**Source information**:

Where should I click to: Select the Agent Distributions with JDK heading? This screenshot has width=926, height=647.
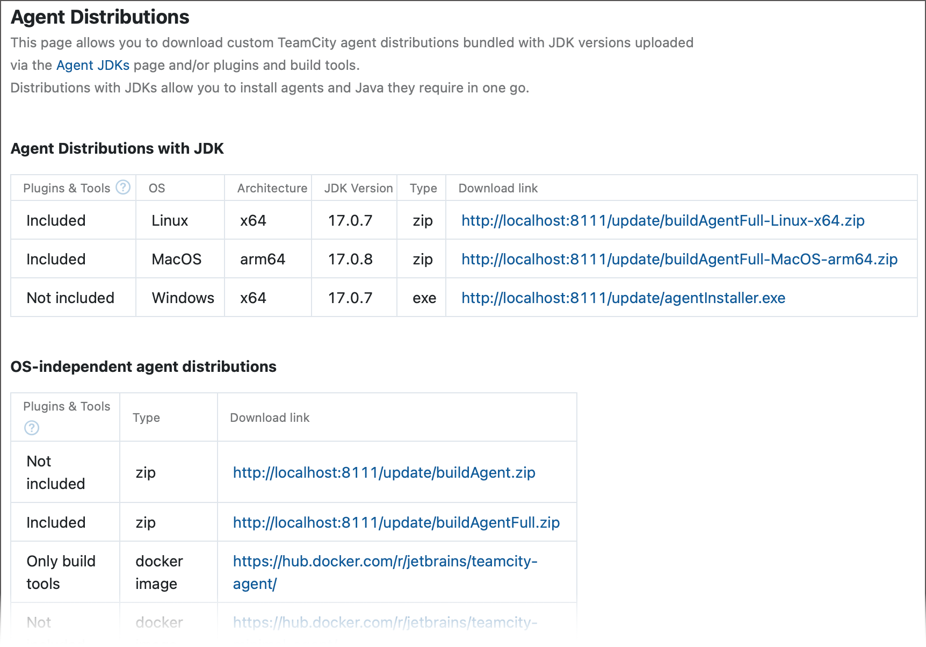(x=117, y=148)
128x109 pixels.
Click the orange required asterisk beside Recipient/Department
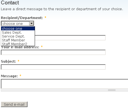click(x=45, y=17)
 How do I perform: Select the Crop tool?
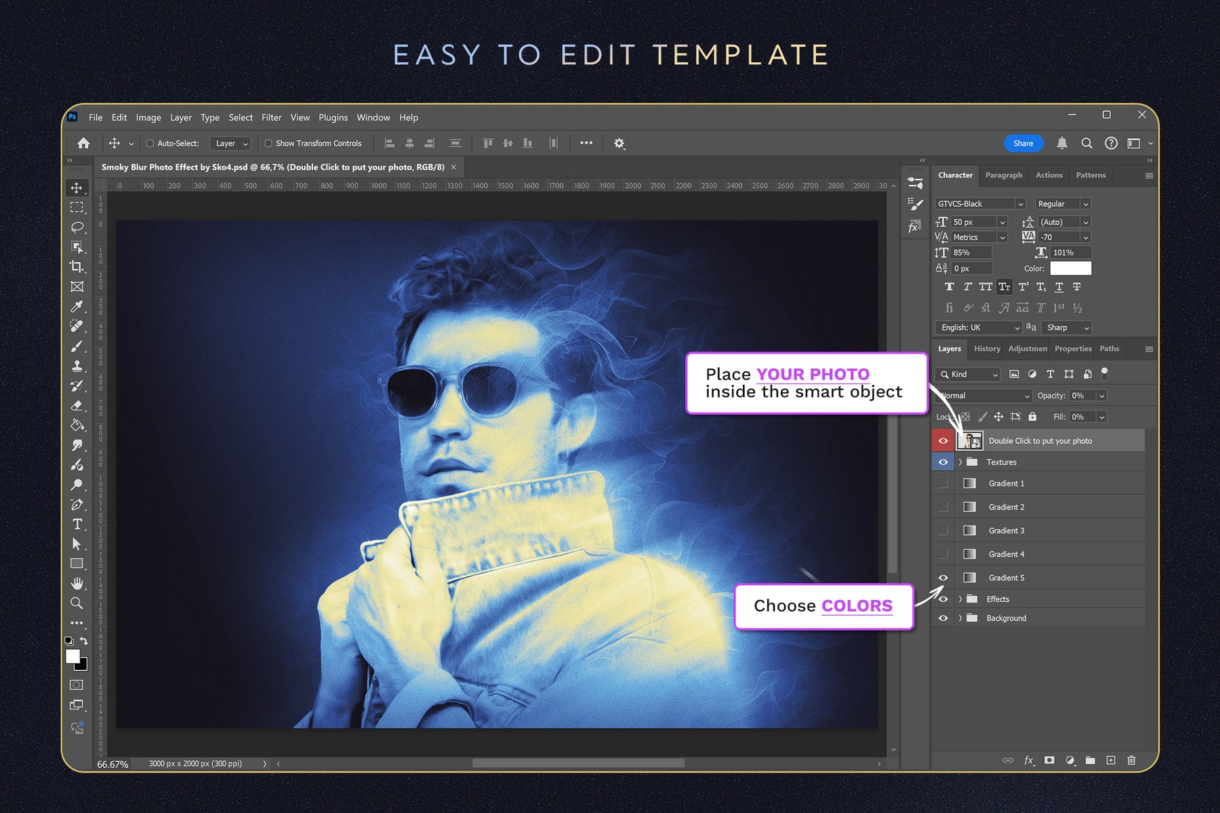tap(77, 266)
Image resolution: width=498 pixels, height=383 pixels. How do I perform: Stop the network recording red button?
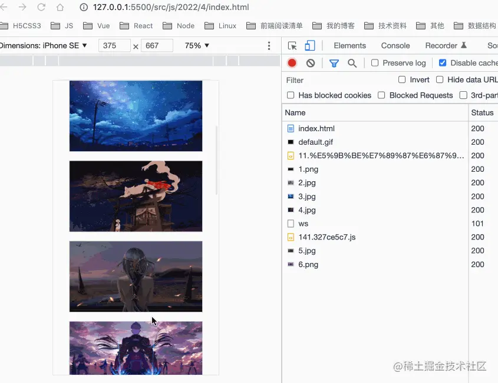pos(292,62)
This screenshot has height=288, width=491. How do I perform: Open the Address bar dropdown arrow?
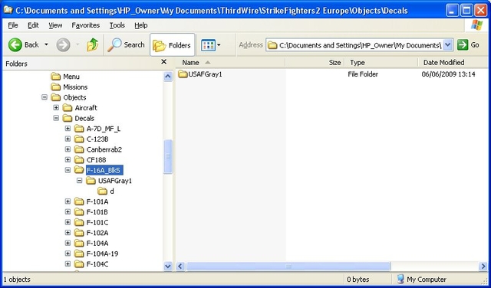[448, 45]

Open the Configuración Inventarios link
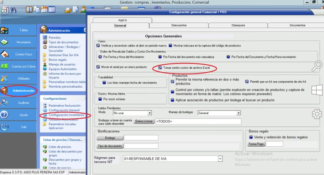pos(66,115)
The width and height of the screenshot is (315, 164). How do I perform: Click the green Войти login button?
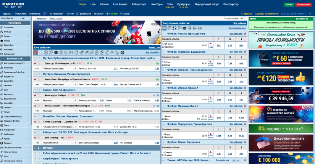(x=289, y=4)
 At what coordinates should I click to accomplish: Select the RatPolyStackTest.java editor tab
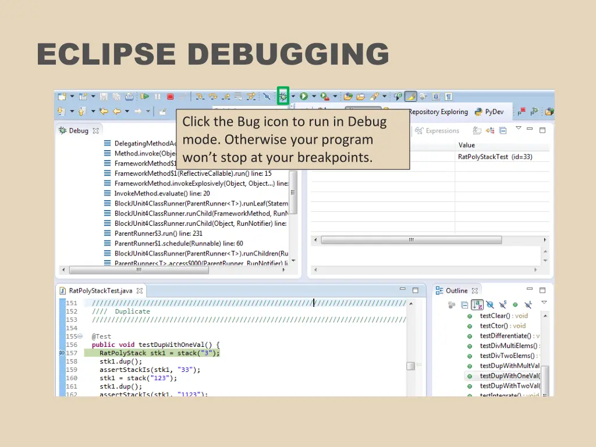tap(100, 290)
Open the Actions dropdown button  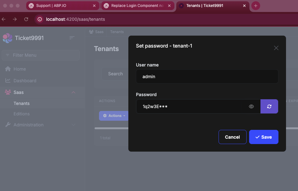coord(114,116)
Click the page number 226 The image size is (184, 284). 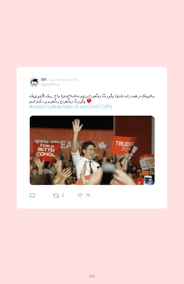92,276
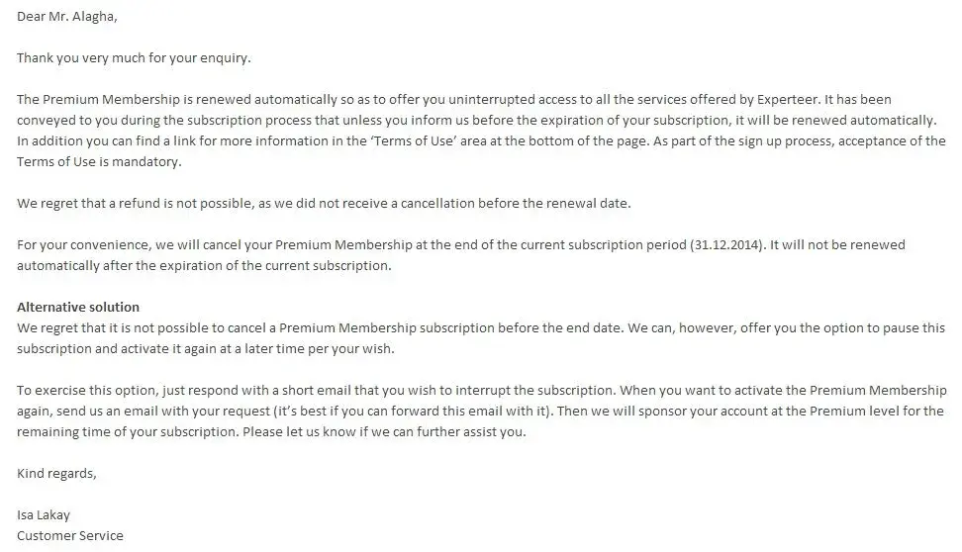Click the 'Customer Service' signature line

[70, 535]
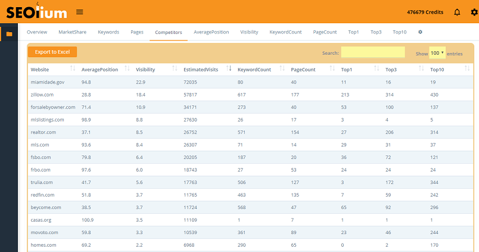Select the zillow.com table row
479x252 pixels.
(250, 95)

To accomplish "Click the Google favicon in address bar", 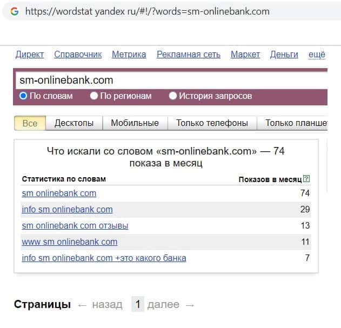I will click(x=14, y=11).
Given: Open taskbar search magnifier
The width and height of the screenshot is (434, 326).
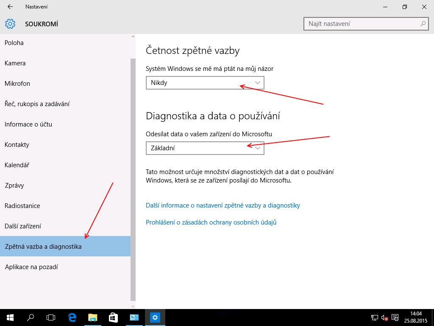Looking at the screenshot, I should (31, 317).
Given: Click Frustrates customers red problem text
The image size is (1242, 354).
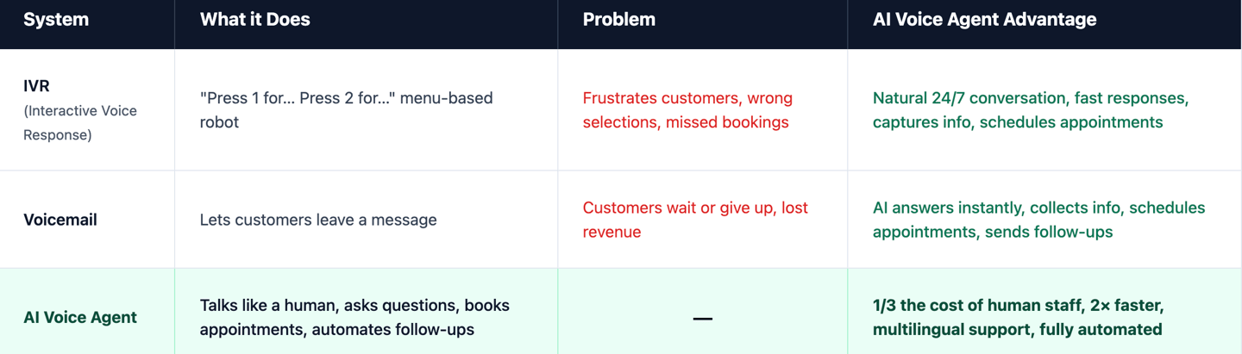Looking at the screenshot, I should click(x=687, y=98).
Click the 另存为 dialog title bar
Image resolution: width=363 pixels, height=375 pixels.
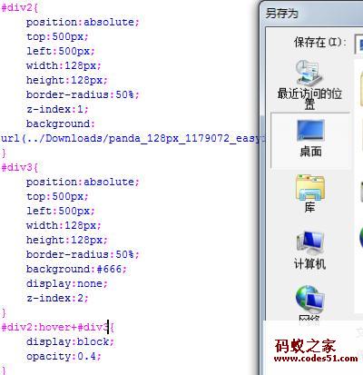tap(311, 14)
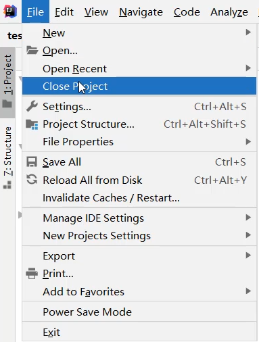Expand the New submenu arrow
This screenshot has height=342, width=259.
click(x=248, y=32)
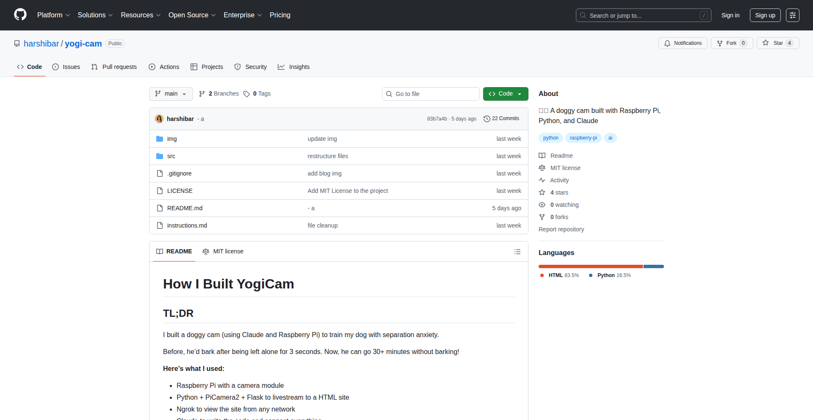813x420 pixels.
Task: Open the MIT license tab in README panel
Action: click(223, 251)
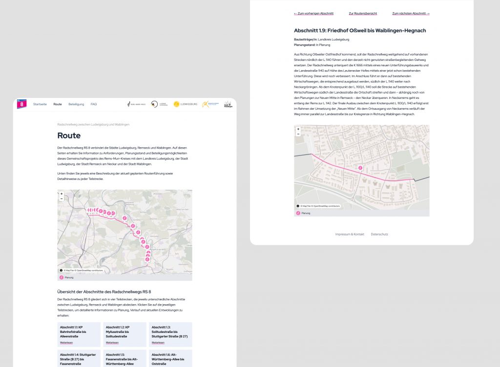
Task: Zoom in on the route overview map
Action: click(x=62, y=194)
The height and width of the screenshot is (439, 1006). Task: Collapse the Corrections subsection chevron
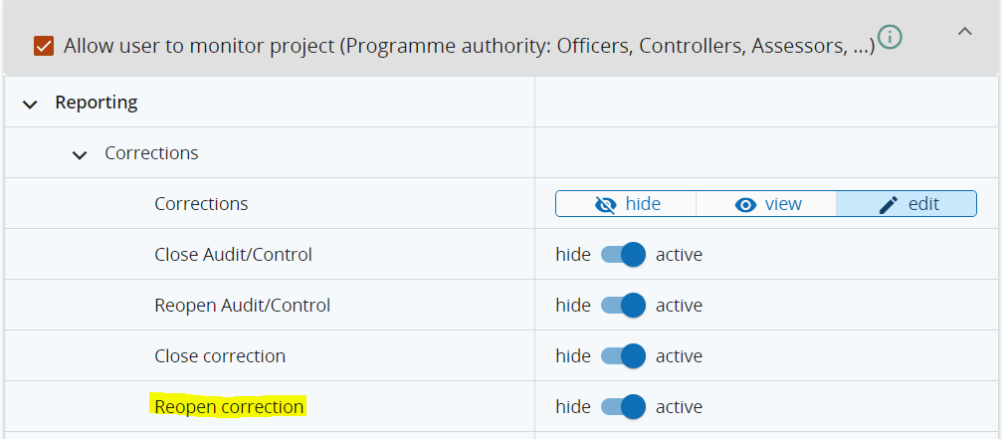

**Exercise directions**: Only one number is wanted: how many lines of the data above include the word "Given".

**Result for this exercise**: 2